◆ Your instructions ◆
Reproduce the following data word for word, leaving out the pictures.

** Begin Material shown **

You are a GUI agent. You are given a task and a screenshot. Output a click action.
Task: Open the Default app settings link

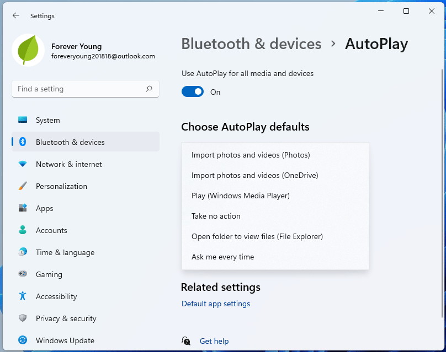(x=216, y=304)
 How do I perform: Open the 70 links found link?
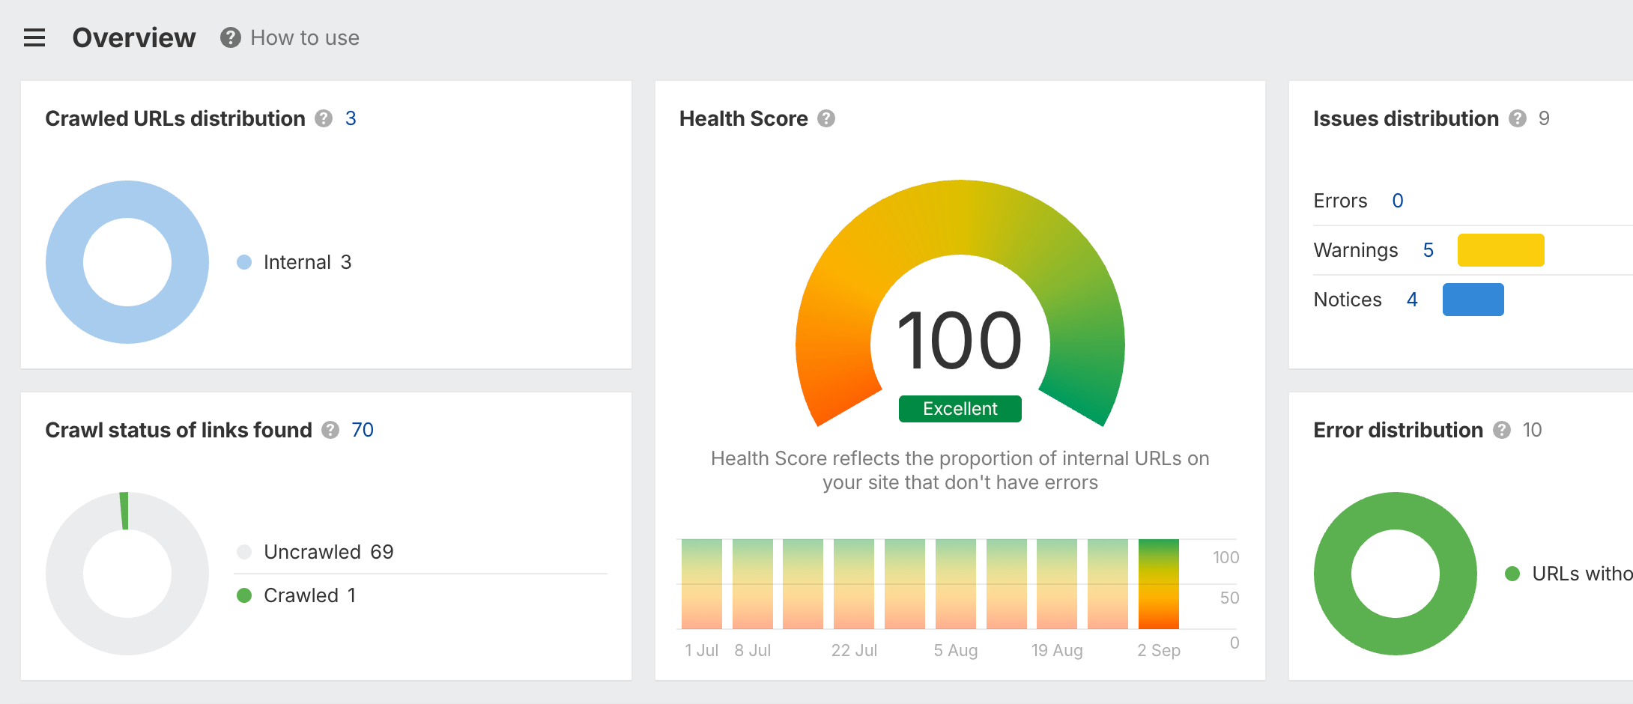[362, 430]
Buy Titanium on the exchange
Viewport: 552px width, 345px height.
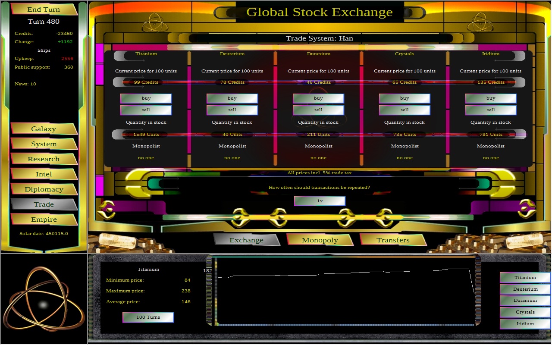pyautogui.click(x=146, y=98)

** End Material shown **

◆ Complete output ◆
You are a GUI agent. You are given a task and a screenshot. Output a click action.
Task: Open the Default app settings link

(x=216, y=304)
 How do I perform: Open the 70 links found link?
[362, 430]
Buy Titanium on the exchange
Viewport: 552px width, 345px height.
pyautogui.click(x=146, y=98)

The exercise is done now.